BRASÍLIA - A suspensão das perícias presenciais do INSS levou a um aumento no número de ações acumuladas na Justiça para requerer acesso a benefícios, diz ao Estadão/Broadcast o conselheiro do Conselho Nacional de Justiça (CNJ) Henrique de Almeida Ávila.
O órgão tem acompanhado de perto o impasse envolvendo o retorno dos médicos peritos às atividades presenciais. Segundo Ávila, há mais de 200 mil causas paradas na Justiça porque dependem de perícia, e há ainda um "aumento vertiginoso" no número de novas ações devido às restrições do INSS durante a pandemia da covid-19.
"O Poder Judiciário tem um aumento vertiginoso no número de ações porque o INSS não está cumprindo o papel dele", afirma o conselheiro.
O INSS suspendeu o atendimento presencial em março e passou a conceder antecipações de alguns benefícios com base em análises de atestados e outros documentos. Mesmo assim, como mostrou o Estadão/Broadcast semana passada, 600 mil pedidos de auxílio doença não puderam se beneficiar da antecipação e dependem de perícia presencial, além de outros 500 mil requerimentos do Benefício de Prestação Continuada (BPC), pago a idosos e pessoas com deficiência de baixa renda.
O órgão tentou retomar o atendimento presencial na semana passada, com adaptações em sua infraestrutura e seu quadro de pessoal, além de medidas de proteção, mas enfrentou forte resistência da Associação Nacional dos Médicos Peritos (ANMP), que acusou o governo de flexibilizar indevidamente os protocolos sanitários.

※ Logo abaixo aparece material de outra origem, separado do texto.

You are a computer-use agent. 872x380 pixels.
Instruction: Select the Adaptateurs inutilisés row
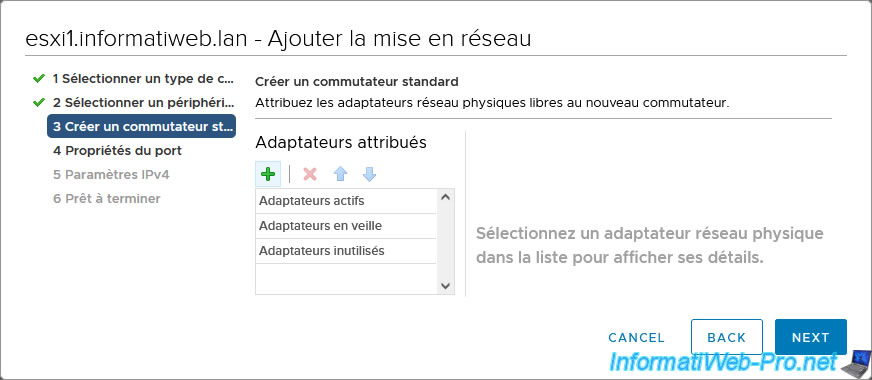346,251
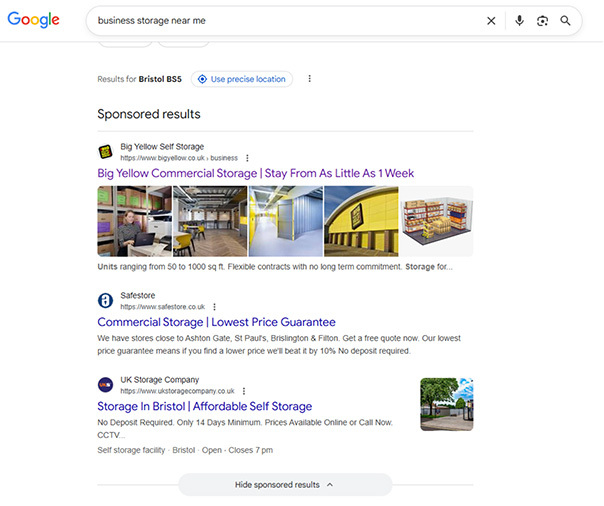Screen dimensions: 604x506
Task: Click the Safestore favicon icon
Action: point(105,300)
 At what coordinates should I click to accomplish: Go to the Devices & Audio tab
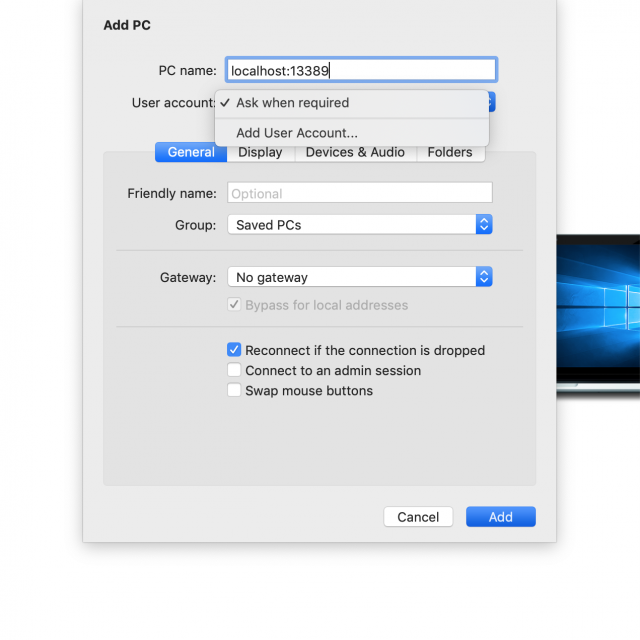coord(355,152)
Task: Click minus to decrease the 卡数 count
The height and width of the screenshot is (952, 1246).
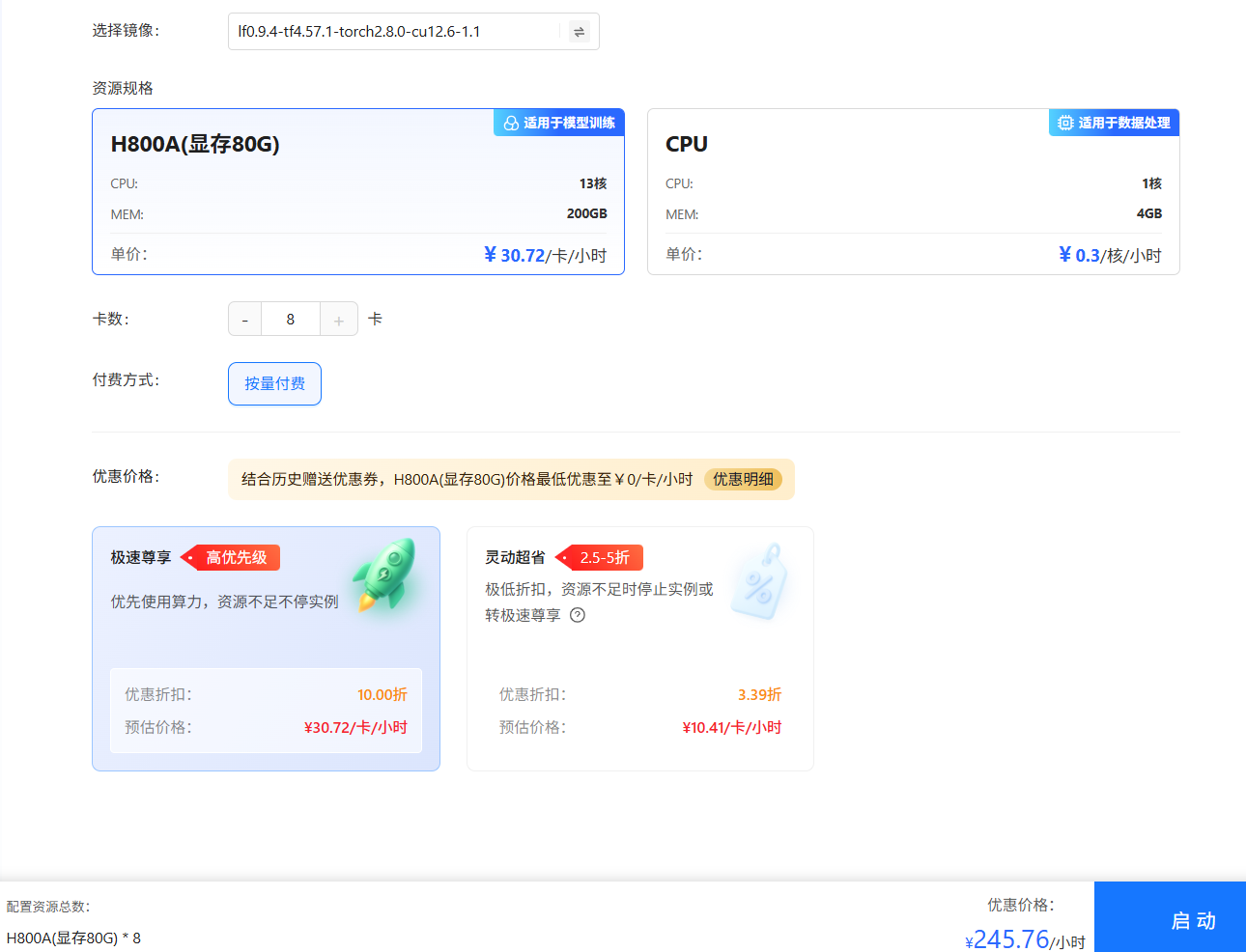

Por trás do movimento, o governo vê uma resistência dos peritos de abandonar o trabalho remoto, que inclui uma análise simplificada de cada segurado e ainda torna a carga horária mais administrável pelo servidor, e retomar o atendimento presencial, que precisa ser cumprido dentro de uma faixa horária específica (as agências estão abrindo das 7h às 13h).
Como mostrou o Estadão/Broadcast, o governo está fazendo um monitoramento dos peritos médicos que não querem voltar ao trabalho presencial nas agências do INSS, mas continuam atendendo em consultórios particulares, hospitais e outros estabelecimentos de saúde. As denúncias de falhas serão investigadas pela Controladoria-Geral da União (CGU).
Em 2014, o Tribunal de Contas da União (TCU) analisou casos de peritos médicos que acumulavam a função com outros cargos na administração pública ou na iniciativa privada extrapolando uma carga de 60 horas semanais - ou seja, trabalham mais que 10 horas por dia, seis dias por semana. No acórdão, a corte de contas entendeu que o acúmulo é legal, desde que não haja sobreposição de jornada, ou seja, o médico não assuma a responsabilidade de estar em dois lugares ao mesmo tempo.
Teleperícia
Diante da crise da covid-19, o CNJ enviou ao TCU um ofício questionando sobre a ausência de emprego de ferramentas tecnológicas para a realização de perícias. A Justiça havia autorizado a realização de teleperícias ou perícias indiretas (quando o profissional analisa os laudos, mas sem ver o paciente) nos processos em tramitação no Judiciário, mas o Conselho Federal de Medicina (CFM) proibiu a prática.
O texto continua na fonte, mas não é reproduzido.